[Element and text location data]
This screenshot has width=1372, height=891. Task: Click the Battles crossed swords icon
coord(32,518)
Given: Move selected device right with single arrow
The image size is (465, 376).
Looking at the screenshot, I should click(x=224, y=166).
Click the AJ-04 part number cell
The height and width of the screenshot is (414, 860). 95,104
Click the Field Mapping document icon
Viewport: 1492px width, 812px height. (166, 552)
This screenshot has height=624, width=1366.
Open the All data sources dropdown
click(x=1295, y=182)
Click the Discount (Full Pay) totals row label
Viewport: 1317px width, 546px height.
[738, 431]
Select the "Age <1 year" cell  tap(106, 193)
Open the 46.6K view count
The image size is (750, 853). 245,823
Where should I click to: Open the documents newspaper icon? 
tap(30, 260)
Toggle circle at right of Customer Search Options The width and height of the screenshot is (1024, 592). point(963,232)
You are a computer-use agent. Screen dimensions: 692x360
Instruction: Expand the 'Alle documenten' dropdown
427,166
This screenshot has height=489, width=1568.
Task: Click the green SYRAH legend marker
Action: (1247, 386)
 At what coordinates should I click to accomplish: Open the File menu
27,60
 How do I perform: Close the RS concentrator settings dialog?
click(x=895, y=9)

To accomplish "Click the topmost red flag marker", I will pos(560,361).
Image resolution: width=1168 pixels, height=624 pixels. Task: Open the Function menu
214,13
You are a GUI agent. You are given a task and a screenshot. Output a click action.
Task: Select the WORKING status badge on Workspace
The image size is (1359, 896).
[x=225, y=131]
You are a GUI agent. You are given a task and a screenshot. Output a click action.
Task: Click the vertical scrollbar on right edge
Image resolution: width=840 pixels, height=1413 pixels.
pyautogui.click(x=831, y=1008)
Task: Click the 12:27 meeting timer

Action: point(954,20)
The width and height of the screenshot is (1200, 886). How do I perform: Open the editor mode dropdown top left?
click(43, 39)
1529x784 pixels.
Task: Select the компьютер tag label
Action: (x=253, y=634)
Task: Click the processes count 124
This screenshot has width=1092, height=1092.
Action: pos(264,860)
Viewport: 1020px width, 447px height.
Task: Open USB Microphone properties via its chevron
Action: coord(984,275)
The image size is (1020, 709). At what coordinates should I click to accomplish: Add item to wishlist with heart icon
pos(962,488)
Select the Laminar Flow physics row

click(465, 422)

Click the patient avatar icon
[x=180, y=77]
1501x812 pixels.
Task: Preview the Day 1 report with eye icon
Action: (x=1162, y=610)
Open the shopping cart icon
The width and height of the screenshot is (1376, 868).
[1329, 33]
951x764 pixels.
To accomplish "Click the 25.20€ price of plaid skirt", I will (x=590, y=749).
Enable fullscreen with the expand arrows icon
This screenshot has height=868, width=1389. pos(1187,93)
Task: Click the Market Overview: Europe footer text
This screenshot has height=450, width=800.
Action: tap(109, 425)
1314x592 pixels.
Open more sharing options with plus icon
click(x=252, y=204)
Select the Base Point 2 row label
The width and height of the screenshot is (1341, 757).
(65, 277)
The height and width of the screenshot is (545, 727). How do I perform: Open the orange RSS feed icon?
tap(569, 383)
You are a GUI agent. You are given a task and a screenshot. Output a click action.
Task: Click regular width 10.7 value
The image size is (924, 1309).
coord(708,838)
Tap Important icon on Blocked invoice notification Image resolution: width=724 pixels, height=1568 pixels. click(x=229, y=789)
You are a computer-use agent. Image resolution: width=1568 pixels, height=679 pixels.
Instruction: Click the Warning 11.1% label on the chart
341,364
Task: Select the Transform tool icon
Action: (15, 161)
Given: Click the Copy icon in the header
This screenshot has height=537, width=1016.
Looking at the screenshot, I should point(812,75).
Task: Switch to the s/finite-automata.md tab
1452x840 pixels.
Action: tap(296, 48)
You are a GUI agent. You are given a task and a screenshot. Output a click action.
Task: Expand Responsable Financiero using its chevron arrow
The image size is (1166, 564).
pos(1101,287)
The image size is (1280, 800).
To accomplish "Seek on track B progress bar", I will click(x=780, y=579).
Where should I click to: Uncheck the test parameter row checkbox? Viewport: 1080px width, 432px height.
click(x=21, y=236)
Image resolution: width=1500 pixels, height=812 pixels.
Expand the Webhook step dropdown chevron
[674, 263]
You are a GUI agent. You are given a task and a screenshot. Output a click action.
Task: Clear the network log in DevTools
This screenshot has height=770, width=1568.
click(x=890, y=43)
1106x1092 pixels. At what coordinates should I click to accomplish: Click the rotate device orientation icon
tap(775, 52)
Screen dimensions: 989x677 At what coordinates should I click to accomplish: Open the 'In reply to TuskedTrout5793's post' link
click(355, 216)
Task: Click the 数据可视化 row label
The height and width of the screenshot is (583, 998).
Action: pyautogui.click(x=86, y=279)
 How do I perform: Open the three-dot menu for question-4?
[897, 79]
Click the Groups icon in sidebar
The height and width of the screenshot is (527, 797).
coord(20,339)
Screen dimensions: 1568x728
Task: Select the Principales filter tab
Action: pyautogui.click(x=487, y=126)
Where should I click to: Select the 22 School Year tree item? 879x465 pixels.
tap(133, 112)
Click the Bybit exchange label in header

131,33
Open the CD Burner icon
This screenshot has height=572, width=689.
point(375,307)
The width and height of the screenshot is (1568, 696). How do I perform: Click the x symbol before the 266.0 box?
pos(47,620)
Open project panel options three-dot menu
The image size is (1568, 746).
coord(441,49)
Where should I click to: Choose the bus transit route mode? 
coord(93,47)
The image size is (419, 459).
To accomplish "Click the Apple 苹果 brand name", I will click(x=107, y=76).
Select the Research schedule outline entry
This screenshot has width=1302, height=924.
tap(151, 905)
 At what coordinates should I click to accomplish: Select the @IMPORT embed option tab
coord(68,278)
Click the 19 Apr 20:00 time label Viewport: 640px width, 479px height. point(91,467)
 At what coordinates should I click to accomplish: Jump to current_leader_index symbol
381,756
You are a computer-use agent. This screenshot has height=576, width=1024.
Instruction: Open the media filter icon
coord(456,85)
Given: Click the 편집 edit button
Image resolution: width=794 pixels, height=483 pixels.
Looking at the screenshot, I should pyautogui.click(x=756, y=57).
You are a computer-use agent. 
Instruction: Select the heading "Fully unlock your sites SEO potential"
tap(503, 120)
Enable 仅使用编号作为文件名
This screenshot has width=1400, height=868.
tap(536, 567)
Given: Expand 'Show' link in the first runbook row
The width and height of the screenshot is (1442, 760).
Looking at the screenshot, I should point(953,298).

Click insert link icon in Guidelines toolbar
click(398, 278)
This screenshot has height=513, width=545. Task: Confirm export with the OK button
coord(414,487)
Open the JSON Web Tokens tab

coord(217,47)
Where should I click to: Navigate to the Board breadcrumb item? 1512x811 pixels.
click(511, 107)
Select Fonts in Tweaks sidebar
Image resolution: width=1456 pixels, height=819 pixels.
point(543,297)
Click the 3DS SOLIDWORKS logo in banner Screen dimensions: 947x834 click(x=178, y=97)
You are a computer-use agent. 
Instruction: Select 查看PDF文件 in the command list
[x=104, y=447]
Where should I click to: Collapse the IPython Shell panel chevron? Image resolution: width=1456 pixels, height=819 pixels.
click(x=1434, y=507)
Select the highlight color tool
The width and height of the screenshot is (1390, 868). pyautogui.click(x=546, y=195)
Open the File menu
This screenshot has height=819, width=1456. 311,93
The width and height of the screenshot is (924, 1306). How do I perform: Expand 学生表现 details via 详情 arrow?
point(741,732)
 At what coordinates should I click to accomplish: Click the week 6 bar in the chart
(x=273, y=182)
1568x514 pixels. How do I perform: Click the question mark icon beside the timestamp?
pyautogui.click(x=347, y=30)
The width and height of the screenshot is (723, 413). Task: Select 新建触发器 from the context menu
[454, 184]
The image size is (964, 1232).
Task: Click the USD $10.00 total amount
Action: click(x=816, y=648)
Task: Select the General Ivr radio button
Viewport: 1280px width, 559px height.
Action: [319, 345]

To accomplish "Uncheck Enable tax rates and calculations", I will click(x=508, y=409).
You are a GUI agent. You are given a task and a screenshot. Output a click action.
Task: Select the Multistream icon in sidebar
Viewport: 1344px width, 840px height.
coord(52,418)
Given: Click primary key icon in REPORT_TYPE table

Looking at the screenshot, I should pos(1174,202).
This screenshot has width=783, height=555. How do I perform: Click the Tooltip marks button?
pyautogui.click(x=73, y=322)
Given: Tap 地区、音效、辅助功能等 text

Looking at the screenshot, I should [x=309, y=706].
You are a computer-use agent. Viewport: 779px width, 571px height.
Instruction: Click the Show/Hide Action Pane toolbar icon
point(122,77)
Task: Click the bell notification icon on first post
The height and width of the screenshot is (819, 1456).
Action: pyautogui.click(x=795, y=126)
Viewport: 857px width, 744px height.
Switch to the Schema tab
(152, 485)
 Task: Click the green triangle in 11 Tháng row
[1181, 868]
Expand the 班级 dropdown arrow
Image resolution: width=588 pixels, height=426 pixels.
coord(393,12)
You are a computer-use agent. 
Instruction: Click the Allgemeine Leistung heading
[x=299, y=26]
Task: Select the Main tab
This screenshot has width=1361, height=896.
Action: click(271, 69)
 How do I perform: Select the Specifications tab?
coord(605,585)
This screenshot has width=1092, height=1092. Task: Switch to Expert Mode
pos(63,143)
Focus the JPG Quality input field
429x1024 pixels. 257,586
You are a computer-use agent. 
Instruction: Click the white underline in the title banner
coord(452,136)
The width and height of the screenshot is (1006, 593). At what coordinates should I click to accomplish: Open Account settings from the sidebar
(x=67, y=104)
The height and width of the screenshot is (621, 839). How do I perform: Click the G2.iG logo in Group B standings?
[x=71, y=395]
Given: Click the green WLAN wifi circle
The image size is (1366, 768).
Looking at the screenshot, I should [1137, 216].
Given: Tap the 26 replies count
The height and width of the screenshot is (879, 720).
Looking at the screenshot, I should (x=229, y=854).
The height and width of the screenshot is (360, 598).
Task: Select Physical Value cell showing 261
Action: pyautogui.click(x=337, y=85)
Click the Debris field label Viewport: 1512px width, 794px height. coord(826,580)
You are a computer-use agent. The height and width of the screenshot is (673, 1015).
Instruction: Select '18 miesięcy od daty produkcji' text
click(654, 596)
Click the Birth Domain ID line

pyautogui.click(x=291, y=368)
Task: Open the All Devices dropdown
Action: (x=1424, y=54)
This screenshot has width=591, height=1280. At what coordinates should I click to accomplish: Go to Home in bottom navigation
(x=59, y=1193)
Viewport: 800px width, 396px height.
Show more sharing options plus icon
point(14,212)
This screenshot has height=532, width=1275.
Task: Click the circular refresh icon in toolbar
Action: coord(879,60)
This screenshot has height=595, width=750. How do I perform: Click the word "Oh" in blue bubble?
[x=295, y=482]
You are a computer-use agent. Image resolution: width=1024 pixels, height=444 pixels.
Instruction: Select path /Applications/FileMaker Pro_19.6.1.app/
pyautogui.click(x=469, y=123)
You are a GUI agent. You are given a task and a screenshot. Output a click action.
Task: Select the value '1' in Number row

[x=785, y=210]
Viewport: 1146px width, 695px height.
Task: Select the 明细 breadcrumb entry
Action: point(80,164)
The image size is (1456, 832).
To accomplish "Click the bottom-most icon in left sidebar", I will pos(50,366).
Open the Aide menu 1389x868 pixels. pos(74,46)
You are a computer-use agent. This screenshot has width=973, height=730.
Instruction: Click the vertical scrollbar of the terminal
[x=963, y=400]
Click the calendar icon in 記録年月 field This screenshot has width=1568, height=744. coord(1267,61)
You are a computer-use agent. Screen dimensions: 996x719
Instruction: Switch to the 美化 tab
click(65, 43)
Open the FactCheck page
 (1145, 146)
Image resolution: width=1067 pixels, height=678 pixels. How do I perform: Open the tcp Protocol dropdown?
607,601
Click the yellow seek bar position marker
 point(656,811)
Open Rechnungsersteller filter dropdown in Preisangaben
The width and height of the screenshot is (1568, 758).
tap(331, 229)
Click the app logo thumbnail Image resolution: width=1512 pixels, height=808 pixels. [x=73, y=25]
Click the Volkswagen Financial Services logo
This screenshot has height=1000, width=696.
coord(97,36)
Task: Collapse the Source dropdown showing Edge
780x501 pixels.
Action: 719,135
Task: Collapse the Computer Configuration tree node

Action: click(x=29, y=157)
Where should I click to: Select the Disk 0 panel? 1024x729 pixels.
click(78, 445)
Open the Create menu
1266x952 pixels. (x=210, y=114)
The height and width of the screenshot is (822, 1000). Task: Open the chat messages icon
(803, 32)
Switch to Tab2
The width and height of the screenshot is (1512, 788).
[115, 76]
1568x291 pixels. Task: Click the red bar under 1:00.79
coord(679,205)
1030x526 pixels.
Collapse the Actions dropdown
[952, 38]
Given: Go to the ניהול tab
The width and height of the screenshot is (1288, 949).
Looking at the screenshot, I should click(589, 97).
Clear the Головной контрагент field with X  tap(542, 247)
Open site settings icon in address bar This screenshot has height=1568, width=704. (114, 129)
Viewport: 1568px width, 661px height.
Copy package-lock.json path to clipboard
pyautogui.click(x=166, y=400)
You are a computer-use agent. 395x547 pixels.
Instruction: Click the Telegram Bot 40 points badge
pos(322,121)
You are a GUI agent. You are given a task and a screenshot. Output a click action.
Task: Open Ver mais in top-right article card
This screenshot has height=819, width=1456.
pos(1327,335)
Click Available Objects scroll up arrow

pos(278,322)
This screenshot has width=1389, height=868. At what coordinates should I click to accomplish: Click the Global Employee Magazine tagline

[EXERCISE PROMPT] Return, without alteration, the lines of the material from the line containing "Select the Research schedule outline entry" up to and including the line containing "Looking at the screenshot, I should point(953,298).".

[FINISHED EXERCISE]
Select the Research schedule outline entry
This screenshot has width=1302, height=924.
tap(151, 905)
 At what coordinates should I click to accomplish: Select the @IMPORT embed option tab
coord(68,278)
Click the 19 Apr 20:00 time label Viewport: 640px width, 479px height. point(91,467)
 At what coordinates should I click to accomplish: Jump to current_leader_index symbol
381,756
You are a computer-use agent. This screenshot has height=576, width=1024.
Instruction: Open the media filter icon
coord(456,85)
Given: Click the 편집 edit button
Image resolution: width=794 pixels, height=483 pixels.
Looking at the screenshot, I should pyautogui.click(x=756, y=57).
You are a computer-use agent. 
Instruction: Select the heading "Fully unlock your sites SEO potential"
tap(503, 120)
Enable 仅使用编号作为文件名
This screenshot has width=1400, height=868.
tap(536, 567)
Given: Expand 'Show' link in the first runbook row
The width and height of the screenshot is (1442, 760).
Looking at the screenshot, I should point(953,298).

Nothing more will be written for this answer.